自分、大勢でワイワイするのはなるべく避けたい方で、できることなら1人でのんびり過ごしたい。数人で「飲みに行こう」など誘われた時でも、そんな気分でなければ断る。
「仕事も一区切りついたし、君も一杯行かないか?」
と誘われても、一区切りついた人だけ行けばいいと思うから、少人数で行く小さなグループの誘いでも普通に断る。最初のうちは、誘う方に気を使わせてしまうが、2~3回そういうことがあるとお互い慣れてくる。
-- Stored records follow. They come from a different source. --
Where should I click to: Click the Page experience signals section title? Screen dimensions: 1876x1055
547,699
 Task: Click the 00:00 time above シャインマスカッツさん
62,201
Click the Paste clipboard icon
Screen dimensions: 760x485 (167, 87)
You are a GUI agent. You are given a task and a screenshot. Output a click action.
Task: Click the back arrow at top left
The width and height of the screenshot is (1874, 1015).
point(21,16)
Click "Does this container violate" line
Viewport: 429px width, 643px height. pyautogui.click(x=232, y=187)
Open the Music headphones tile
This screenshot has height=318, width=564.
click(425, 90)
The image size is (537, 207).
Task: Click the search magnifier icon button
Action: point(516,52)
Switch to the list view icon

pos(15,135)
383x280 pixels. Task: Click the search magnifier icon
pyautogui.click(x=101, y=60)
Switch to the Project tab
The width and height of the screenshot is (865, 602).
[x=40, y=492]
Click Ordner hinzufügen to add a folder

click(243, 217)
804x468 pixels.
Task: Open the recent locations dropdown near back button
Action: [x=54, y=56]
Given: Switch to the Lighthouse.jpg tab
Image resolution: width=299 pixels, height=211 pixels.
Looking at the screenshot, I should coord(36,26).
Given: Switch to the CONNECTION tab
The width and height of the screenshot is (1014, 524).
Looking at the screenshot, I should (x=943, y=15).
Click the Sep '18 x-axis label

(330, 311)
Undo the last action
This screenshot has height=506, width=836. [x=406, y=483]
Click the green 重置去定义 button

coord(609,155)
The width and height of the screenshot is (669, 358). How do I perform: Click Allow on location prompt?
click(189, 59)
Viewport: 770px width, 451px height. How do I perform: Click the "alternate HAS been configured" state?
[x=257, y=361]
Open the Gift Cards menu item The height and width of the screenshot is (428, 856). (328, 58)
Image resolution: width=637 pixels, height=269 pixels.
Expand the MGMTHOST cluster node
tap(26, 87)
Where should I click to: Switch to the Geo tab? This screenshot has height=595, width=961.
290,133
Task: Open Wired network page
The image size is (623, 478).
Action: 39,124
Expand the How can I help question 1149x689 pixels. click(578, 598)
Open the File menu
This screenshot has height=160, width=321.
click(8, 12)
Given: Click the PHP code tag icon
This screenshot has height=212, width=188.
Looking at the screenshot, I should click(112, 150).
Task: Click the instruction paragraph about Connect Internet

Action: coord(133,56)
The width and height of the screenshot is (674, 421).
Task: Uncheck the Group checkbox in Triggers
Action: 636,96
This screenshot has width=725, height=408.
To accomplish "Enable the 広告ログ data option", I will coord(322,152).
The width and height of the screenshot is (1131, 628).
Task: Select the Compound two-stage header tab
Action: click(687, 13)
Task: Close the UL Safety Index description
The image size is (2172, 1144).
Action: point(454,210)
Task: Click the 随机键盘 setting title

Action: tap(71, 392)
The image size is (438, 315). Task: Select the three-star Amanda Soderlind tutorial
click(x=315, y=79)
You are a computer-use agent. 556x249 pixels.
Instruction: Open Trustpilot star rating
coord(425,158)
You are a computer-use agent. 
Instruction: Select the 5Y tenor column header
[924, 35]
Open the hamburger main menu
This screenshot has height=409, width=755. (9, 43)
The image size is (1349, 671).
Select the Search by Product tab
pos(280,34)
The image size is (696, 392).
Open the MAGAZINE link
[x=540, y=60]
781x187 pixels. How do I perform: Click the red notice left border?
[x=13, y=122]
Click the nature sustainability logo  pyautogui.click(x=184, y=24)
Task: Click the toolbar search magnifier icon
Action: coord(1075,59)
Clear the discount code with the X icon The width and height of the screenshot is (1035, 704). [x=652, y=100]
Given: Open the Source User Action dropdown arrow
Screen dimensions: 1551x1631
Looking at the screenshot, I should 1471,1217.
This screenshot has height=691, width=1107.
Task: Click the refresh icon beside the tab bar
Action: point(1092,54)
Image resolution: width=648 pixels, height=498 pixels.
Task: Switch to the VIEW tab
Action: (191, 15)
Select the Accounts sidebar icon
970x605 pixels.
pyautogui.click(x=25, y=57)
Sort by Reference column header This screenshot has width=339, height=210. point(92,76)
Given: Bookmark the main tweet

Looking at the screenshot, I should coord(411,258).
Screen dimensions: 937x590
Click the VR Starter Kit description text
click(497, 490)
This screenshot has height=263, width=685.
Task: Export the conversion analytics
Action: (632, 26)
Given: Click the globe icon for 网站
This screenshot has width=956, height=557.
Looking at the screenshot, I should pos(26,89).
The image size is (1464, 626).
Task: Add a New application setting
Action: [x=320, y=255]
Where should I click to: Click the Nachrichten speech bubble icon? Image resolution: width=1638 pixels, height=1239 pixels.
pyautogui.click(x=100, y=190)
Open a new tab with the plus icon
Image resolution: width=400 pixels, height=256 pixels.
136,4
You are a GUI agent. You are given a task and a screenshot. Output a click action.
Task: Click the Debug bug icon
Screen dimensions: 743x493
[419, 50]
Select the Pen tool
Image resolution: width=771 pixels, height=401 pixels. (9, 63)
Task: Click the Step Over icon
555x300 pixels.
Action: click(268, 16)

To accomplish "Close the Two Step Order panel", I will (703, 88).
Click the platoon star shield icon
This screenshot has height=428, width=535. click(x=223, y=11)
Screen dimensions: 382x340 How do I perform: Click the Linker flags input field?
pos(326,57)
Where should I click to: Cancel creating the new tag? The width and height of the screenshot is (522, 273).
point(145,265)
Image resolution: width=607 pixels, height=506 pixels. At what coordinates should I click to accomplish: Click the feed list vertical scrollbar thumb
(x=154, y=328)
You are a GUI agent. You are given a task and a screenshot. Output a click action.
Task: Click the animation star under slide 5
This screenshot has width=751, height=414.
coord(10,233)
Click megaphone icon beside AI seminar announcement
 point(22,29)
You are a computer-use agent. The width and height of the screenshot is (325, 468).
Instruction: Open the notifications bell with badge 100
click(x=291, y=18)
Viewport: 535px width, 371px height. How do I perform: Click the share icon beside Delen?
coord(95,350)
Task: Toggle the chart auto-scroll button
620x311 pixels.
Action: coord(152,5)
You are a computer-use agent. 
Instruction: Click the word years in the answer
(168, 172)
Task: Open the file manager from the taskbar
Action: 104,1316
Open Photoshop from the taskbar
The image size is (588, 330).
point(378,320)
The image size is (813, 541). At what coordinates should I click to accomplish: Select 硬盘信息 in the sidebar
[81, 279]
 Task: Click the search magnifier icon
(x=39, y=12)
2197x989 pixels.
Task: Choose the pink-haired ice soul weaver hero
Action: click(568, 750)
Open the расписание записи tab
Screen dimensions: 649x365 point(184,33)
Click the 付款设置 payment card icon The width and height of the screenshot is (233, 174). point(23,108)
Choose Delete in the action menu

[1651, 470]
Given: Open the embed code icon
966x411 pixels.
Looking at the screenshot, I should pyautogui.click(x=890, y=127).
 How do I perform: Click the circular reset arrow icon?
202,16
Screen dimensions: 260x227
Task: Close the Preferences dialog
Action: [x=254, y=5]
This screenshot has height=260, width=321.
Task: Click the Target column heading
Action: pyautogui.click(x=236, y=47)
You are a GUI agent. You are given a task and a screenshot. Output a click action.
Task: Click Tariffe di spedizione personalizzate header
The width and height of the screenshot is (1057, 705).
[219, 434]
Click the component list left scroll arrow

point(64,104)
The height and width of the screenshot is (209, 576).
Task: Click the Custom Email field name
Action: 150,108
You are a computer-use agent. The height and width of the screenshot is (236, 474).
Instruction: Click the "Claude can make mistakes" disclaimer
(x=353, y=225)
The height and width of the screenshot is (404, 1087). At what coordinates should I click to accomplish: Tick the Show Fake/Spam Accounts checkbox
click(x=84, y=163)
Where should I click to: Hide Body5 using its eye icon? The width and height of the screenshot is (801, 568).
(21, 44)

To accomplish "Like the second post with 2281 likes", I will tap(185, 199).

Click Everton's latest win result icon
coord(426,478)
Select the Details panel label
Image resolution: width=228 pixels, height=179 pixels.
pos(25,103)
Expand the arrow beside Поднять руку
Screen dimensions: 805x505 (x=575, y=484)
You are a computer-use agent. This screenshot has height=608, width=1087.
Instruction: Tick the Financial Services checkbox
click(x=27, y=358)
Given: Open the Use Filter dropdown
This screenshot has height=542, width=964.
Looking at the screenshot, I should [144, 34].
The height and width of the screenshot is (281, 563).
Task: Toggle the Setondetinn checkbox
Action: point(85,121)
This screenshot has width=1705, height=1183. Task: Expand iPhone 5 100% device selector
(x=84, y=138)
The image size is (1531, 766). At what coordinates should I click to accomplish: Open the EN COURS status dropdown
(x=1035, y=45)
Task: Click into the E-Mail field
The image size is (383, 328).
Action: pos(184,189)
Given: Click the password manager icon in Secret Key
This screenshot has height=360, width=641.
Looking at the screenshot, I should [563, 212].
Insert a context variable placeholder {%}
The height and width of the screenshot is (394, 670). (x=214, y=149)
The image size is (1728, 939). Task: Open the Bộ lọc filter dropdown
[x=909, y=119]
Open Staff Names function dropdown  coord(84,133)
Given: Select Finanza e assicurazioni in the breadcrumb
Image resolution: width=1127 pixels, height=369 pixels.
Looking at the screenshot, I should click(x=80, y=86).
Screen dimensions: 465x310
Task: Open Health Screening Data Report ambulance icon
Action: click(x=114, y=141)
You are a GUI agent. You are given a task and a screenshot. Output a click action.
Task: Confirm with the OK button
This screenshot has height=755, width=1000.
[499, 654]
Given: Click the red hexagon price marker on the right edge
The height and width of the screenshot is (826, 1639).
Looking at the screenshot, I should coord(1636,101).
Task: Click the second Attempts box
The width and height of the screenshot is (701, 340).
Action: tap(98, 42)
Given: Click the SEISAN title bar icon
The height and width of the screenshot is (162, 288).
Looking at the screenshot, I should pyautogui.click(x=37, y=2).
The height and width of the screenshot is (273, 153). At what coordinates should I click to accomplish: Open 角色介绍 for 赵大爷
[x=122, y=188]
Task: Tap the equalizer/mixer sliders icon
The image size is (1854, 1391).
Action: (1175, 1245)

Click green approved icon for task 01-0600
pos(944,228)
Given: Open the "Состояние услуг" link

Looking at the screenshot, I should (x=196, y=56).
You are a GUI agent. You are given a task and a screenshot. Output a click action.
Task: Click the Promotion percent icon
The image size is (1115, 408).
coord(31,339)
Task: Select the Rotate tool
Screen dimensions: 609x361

もともと仕事以外で自分について詮索されるのは苦手だ。
人のプライベートを知りたいからと飲みに誘う人もいるが、迷惑な話だ。たいした長い付き合いでもなく、長く付き合うこともない人にあれこれ聞かれたあげく「あなたはこういう人」「そういうこと言いそうだ」とちょっとした話の展開でわかった風に決めつけられるのもなんだか面白くない。
若い頃はこんなじゃなかった、
もっと元気に騒いでいた、という人も少なからずいるだろうが、自分もそういう元気だった人の1人である。暇と金さえあれば酒を飲み、先輩後輩問わず夜の町へと引きずり回し、自分がどこにいようが「お前も出て来いよ」と誘われればホイホイ出て行った。
アルコール検査で
「酒はあんまり強くない体質です判定」
が出ても、みんなから「検査の不正をするな」だの「検査キットが壊れてるんだろ」などと笑われるほど、自分は自他とも認める酒好き、人好き、大騒ぎ大好き人間だった。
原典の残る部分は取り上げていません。